Minuit, le soir () is a character-driven Quebec television show. Set and shot in Montreal, the 30-minute show revolves around the lives of three bouncers, both in private and at work. The show is notable for its portrayal of the daily hardships facing each of the principal characters. Gritty cinematography and fast-paced direction are also key elements of the show's style. All the show's episodes were directed by Daniel Grou (aka Podz).

Aired by public broadcaster Radio-Canada, the show achieved critical acclaim in local media 
and among viewers, reaching on average 1.3 million people during its first season. Minuit, le soir eventually won 17 Gémeaux Awards for its three seasons, the local equivalent of the American Emmys, the Geminis in other Canadian provinces or the British Academy Television Awards.

The title of the show evokes the bouncers' work cycle and the fact they work at night. Although title screens and promotional logos do not include the comma between minuit and le, it does appears officially in the show's title.

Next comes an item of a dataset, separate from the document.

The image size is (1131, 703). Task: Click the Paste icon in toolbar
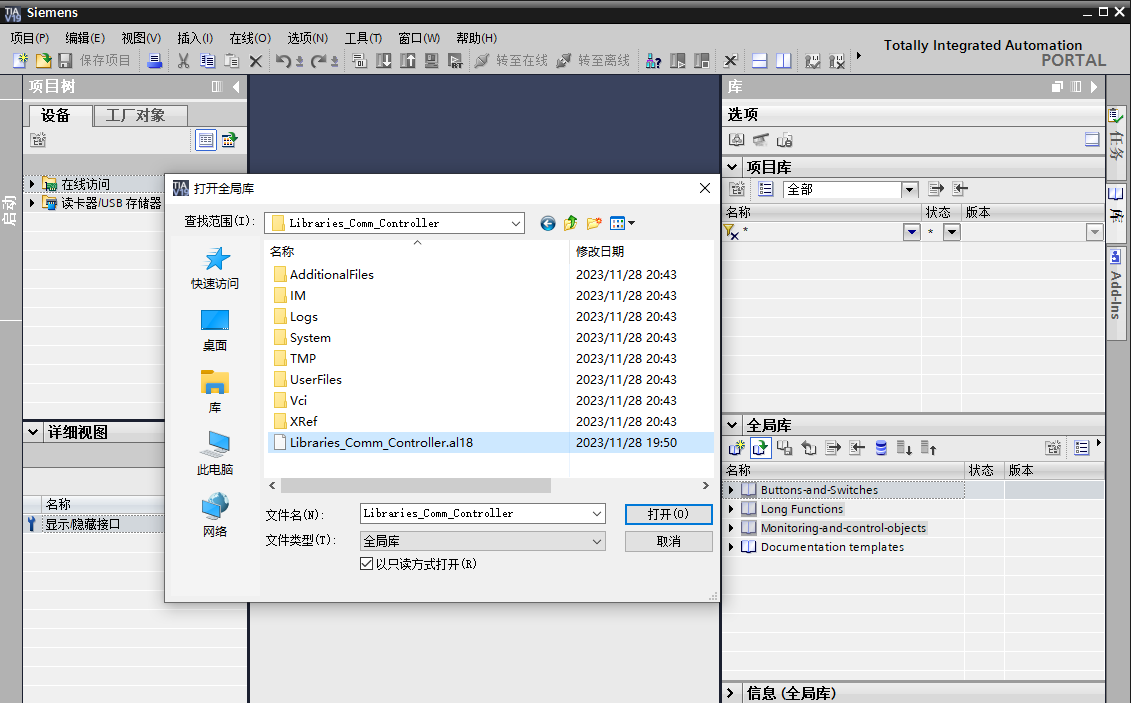click(x=231, y=60)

Minuit, le soir aired for three seasons, ending its run in 2007.

Plot
Minuit, le soir is a series about three nightclub bouncers at The Manhattan, a fictional bar set in downtown Montreal. At first, all three seem successful: they enjoy working together and feel comfortable, achieving the rough-and-tough persona of the stereotypical bouncer. In an unexpected move, their aging boss sells his bar to an up-and-coming Italian-Canadian nightclub owner, after more than some insistence on her part.

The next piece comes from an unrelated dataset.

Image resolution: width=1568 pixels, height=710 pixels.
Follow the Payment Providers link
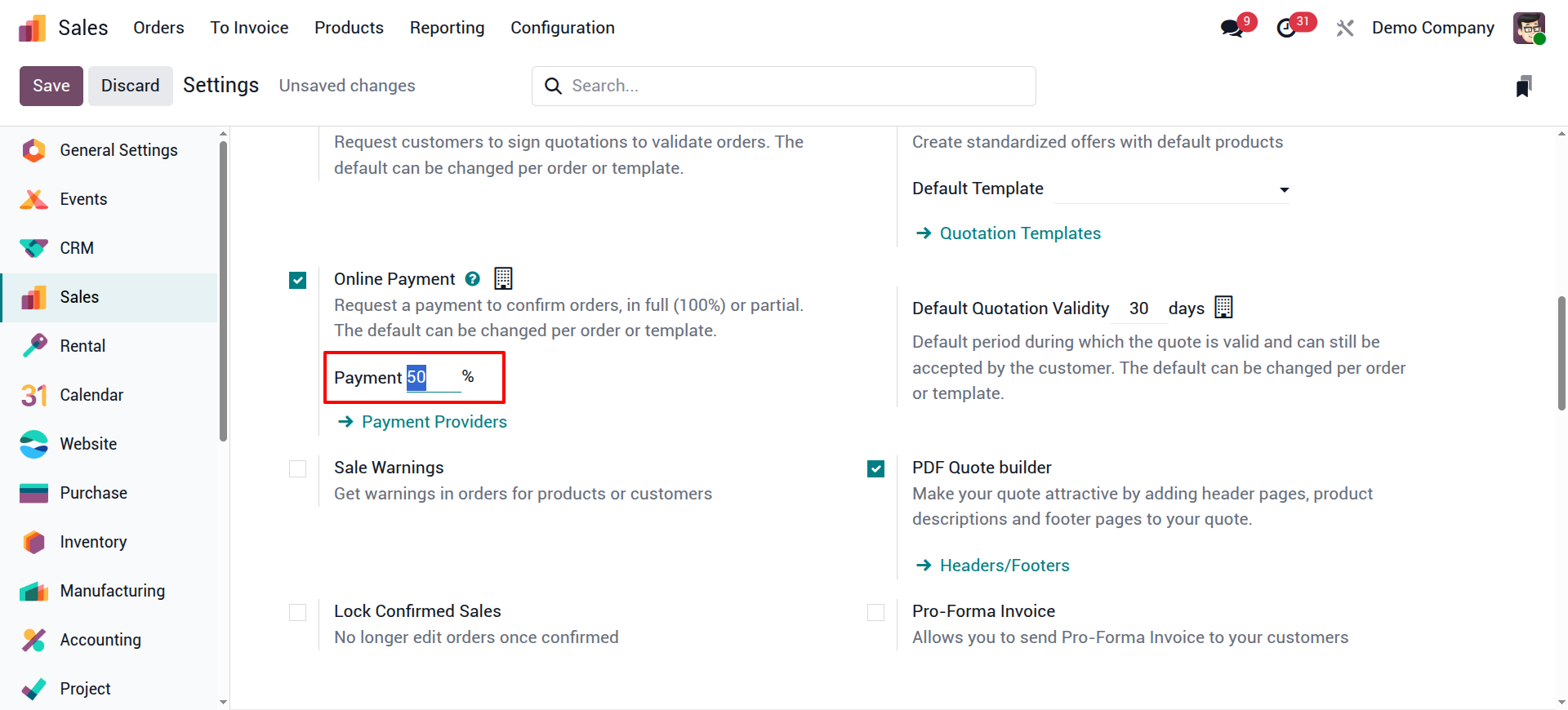coord(434,422)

Citing better standards she fires all three main protagonists. She intends on increasing the appeal of the bar by employing inexperienced yet good-looking young men to fill their positions. Nonetheless, one of the terminated bouncers successfully convinces the new owner to reinstate all three employees, showing their love for the job and indispensable experience. After reassembling her team of bouncers, the new owner renames the bar to Le Sas (The Airlock) and assigns the doormen to her other nightclubs in the city, including Le Joystick, a gay BDSM venue.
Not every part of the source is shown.